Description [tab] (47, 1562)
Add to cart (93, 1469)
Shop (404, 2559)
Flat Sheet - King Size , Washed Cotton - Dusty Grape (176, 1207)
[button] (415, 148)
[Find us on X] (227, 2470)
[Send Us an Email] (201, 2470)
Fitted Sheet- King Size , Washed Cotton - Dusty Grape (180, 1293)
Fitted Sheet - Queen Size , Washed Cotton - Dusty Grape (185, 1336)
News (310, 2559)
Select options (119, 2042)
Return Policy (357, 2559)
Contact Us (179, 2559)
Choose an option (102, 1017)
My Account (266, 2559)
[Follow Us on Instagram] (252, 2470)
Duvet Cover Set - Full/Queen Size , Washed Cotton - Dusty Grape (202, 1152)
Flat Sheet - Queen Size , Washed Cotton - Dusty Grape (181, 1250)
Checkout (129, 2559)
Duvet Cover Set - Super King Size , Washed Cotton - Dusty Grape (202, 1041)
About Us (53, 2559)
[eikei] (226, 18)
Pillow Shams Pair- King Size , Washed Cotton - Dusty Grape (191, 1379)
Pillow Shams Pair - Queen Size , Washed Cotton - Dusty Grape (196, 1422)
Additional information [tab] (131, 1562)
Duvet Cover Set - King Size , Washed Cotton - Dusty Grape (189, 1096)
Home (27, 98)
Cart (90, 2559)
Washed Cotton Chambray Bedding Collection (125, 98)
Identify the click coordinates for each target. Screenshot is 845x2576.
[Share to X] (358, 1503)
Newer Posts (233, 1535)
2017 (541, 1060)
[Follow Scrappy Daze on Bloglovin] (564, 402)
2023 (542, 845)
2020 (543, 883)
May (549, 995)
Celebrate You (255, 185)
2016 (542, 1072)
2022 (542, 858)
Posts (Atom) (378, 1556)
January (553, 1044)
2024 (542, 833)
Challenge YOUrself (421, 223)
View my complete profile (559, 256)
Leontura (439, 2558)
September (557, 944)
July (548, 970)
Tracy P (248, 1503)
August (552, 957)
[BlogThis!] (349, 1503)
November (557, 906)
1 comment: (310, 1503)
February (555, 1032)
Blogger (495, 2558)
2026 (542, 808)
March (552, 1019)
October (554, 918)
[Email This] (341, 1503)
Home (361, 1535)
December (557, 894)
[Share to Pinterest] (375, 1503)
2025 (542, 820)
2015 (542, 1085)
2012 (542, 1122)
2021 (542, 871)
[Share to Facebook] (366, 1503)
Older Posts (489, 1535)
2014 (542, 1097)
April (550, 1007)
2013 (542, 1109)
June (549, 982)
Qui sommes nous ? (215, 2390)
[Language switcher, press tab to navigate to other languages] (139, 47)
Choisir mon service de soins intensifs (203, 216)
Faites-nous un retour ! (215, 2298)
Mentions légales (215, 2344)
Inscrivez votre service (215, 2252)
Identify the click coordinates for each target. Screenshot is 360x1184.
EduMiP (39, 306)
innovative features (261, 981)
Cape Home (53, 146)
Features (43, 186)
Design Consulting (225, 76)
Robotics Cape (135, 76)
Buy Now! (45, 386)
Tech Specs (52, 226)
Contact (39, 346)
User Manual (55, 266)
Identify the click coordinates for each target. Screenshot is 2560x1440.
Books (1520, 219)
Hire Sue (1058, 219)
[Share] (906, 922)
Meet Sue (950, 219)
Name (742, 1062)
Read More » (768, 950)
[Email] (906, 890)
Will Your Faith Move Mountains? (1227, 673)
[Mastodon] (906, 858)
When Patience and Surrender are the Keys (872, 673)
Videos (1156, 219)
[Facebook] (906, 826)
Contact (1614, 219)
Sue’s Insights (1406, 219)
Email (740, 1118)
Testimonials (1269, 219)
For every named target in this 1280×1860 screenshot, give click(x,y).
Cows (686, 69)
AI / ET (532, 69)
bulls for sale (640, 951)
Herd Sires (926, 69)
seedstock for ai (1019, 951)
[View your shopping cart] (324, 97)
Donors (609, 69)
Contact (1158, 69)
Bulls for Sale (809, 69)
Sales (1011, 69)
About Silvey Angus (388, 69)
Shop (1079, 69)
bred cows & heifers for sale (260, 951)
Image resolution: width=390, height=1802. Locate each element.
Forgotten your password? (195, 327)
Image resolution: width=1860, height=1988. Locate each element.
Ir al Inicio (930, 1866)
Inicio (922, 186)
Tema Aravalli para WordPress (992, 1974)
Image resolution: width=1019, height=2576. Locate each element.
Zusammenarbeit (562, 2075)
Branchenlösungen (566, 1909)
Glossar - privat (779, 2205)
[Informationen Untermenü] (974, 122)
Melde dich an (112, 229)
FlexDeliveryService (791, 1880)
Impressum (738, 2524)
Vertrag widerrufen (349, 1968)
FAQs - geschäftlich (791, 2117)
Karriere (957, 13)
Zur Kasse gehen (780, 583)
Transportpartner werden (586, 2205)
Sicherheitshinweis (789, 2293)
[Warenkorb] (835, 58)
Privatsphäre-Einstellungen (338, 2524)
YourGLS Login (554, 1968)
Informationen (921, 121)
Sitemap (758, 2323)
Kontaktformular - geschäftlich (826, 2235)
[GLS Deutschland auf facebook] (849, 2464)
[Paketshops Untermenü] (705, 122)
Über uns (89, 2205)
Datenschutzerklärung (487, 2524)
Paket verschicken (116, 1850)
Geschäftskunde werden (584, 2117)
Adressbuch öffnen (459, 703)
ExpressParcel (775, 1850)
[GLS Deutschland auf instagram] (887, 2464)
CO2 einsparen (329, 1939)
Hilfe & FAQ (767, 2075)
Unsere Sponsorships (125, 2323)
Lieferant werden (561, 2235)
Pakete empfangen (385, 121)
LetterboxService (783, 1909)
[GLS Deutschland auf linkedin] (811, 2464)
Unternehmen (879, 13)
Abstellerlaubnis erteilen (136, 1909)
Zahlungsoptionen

----

Where a line above contains the string "Pair", copy that line.

• **TASK ANSWER**
Pillow Shams Pair- King Size , Washed Cotton - Dusty Grape (191, 1379)
Pillow Shams Pair - Queen Size , Washed Cotton - Dusty Grape (196, 1422)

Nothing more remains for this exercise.